Stored records:
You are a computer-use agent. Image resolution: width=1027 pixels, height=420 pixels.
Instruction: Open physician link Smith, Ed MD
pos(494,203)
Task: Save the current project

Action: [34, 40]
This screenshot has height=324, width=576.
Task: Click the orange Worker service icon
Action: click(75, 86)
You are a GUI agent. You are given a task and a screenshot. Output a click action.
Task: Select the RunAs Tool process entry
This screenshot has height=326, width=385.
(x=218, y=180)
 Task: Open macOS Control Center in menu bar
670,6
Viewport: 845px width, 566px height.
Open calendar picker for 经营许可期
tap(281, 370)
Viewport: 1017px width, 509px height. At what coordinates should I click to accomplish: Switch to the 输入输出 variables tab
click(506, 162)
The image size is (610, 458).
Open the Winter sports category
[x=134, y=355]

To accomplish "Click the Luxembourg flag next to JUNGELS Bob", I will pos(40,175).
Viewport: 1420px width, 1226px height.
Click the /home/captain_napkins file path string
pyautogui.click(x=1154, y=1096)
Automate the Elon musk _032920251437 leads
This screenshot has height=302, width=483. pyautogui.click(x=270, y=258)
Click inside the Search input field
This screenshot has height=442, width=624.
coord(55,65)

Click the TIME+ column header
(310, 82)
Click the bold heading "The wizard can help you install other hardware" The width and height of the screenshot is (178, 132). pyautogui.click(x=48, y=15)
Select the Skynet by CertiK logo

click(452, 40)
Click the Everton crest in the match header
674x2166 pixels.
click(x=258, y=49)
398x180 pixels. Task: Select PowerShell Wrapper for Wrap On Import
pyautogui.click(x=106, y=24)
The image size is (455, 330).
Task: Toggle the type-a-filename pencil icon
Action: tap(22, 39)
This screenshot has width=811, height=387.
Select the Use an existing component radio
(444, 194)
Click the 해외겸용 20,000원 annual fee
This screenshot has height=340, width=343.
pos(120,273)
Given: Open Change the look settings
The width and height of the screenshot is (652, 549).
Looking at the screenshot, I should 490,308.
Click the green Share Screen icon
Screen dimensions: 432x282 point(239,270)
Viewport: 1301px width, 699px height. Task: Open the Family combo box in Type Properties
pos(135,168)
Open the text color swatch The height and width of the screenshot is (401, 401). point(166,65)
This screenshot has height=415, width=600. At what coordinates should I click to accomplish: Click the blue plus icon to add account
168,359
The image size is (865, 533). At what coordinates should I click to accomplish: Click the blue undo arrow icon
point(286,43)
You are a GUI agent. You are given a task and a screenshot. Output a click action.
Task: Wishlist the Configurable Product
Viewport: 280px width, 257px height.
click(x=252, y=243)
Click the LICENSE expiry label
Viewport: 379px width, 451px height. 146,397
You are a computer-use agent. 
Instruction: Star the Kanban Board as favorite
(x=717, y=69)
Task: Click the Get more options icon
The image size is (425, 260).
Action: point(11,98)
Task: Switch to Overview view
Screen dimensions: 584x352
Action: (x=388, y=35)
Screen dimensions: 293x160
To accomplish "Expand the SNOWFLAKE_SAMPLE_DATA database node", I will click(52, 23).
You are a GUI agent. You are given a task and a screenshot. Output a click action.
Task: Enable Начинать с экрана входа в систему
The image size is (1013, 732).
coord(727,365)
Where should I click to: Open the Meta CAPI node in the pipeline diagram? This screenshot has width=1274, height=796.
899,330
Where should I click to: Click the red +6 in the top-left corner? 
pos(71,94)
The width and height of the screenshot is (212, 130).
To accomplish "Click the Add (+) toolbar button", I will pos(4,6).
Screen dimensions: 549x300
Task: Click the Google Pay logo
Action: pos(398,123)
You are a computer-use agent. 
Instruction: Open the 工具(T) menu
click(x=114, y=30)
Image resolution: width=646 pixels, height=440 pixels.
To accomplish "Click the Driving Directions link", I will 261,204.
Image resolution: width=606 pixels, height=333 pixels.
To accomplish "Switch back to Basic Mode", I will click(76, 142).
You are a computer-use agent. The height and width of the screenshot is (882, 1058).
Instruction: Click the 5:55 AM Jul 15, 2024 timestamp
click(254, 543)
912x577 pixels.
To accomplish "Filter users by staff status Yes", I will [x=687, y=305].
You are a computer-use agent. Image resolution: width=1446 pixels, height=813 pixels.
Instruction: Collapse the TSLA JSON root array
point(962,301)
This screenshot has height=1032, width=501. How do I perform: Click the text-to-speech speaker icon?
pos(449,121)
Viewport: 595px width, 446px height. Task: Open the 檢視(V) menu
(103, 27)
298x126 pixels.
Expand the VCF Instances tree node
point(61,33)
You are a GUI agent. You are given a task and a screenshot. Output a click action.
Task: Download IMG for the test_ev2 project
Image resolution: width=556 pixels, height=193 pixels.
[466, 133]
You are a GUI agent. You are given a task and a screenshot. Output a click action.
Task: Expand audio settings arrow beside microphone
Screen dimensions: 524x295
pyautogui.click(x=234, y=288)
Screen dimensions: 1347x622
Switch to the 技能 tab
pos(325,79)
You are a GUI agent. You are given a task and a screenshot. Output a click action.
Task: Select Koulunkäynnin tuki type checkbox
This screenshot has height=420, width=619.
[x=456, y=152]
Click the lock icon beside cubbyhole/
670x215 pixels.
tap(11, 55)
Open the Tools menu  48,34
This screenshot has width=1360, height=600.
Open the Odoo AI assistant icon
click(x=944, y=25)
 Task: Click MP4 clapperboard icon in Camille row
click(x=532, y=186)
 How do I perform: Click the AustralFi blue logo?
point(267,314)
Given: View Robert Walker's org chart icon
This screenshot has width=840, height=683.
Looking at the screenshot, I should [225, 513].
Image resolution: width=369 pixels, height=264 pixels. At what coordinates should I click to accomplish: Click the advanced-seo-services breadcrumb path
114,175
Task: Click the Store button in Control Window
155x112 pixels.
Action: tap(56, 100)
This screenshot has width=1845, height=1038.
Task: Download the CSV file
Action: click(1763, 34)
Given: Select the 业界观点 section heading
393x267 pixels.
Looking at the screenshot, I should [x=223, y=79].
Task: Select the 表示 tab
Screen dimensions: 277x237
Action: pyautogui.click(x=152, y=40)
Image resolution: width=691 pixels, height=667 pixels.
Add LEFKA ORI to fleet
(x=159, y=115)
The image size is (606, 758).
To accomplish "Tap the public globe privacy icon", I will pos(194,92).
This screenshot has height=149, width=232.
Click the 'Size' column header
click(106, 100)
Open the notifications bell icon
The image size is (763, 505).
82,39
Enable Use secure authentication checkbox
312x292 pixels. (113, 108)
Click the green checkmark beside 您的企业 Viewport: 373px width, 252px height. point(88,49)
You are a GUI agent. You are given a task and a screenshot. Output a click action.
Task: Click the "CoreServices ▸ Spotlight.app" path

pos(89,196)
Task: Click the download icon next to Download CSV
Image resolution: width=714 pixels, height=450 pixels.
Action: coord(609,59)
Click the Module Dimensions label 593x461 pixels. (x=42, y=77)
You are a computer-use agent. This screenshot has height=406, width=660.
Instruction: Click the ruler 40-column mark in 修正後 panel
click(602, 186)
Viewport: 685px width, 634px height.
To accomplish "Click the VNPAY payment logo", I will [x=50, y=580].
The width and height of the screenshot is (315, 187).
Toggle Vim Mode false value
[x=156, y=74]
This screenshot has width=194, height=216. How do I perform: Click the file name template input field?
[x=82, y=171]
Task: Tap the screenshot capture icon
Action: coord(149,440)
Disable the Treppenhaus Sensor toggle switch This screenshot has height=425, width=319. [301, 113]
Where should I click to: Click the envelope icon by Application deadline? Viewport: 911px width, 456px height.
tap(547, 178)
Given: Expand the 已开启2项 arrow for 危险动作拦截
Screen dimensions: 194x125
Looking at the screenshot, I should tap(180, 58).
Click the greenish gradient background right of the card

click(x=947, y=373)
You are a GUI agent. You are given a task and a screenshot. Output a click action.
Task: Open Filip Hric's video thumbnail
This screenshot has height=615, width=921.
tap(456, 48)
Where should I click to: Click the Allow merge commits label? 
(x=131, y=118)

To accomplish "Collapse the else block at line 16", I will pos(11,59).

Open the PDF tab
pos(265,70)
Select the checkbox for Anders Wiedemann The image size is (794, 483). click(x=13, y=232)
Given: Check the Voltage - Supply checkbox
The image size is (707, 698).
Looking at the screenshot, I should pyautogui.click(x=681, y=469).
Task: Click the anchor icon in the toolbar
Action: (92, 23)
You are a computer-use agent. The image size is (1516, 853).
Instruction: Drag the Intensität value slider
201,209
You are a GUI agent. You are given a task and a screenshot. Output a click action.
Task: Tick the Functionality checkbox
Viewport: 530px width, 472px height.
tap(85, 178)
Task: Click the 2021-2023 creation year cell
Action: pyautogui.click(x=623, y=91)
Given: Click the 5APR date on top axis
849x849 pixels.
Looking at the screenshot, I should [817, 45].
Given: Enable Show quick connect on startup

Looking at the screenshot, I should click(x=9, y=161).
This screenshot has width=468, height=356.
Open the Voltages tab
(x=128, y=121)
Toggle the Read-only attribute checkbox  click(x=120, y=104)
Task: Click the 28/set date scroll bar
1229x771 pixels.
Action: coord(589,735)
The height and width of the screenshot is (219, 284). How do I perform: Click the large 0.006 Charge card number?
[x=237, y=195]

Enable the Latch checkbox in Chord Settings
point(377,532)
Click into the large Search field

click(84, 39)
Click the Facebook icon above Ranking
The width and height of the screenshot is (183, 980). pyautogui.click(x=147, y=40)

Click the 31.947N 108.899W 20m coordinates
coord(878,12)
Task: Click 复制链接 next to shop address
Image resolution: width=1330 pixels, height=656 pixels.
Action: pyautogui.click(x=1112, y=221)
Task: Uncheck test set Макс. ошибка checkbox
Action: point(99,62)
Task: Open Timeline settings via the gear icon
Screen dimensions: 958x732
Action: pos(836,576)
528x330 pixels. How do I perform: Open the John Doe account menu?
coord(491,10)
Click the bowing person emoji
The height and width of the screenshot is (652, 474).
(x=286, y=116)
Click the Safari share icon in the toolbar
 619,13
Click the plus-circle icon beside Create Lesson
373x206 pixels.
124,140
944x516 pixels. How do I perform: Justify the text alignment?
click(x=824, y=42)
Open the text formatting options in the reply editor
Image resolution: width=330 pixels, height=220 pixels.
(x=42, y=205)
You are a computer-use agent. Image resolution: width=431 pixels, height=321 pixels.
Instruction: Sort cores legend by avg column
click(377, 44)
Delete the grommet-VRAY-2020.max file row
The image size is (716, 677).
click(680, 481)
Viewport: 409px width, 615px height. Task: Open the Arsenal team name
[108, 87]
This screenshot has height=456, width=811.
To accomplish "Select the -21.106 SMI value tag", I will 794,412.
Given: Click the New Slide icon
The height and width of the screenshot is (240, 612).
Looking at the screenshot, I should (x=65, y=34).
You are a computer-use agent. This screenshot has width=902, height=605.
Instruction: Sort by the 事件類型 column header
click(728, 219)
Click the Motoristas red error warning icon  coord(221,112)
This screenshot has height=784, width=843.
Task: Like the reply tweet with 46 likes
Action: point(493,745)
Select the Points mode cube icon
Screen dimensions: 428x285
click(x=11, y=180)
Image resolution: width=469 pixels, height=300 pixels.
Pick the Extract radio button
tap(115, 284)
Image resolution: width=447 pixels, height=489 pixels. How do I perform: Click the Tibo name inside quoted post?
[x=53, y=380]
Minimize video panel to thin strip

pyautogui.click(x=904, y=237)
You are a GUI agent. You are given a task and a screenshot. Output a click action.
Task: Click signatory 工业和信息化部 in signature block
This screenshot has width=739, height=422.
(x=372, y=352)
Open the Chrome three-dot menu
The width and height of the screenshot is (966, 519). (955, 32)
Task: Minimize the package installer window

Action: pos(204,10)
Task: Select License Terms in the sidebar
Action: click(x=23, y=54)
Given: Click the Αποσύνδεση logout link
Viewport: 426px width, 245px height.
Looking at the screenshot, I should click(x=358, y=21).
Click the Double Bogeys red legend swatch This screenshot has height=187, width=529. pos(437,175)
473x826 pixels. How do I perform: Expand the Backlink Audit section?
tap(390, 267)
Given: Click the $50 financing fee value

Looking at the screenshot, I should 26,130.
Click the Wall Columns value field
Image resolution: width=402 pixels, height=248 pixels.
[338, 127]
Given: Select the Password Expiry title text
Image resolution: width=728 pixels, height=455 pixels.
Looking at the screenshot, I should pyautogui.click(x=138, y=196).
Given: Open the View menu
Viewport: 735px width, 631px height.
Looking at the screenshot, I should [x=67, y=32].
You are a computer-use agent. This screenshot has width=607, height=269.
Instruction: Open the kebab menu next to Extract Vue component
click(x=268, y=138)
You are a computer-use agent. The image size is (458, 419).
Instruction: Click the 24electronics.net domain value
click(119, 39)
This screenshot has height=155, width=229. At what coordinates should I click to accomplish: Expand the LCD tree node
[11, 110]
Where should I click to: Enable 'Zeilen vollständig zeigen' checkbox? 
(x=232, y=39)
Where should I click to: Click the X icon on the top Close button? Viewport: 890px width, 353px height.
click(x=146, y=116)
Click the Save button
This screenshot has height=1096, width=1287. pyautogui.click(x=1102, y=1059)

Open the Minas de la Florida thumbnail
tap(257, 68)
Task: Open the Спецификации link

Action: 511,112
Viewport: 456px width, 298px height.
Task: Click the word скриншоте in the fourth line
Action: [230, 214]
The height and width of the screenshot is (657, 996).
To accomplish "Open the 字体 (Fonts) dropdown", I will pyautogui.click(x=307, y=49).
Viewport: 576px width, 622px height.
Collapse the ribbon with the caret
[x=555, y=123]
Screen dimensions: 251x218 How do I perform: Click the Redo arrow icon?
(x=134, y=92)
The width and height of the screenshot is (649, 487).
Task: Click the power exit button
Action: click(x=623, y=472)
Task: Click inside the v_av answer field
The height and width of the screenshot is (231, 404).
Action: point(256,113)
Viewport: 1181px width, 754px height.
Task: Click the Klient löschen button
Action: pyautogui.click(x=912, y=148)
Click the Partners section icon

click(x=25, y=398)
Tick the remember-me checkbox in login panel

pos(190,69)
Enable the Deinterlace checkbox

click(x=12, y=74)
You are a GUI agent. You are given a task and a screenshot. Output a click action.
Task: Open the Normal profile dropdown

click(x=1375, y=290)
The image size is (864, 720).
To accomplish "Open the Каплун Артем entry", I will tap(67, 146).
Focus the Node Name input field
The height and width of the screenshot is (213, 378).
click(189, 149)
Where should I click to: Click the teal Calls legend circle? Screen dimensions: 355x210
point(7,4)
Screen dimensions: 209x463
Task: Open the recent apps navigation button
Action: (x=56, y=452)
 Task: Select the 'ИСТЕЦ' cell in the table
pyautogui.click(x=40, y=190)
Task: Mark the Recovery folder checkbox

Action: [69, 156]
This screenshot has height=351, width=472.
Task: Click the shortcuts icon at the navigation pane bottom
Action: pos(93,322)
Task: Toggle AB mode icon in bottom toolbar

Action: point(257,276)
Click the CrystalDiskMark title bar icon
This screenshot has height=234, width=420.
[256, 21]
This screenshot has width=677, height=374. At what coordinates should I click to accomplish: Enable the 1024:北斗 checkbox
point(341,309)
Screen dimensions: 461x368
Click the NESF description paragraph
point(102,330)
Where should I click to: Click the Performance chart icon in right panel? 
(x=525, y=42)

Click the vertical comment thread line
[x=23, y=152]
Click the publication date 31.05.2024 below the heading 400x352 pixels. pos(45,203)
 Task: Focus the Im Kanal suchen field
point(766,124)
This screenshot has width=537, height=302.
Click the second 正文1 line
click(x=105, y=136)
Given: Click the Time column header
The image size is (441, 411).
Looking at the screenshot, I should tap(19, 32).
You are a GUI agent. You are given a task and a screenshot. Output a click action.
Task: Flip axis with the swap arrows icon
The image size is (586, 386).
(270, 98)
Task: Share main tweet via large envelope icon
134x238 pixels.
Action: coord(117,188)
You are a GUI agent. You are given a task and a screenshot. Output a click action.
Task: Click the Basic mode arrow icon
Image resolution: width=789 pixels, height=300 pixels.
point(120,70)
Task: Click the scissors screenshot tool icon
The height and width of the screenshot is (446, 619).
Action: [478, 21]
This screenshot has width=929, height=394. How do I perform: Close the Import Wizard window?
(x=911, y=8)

Exercise details: Say how many lines above hold the word "swatch", giving only the count.

Response: 2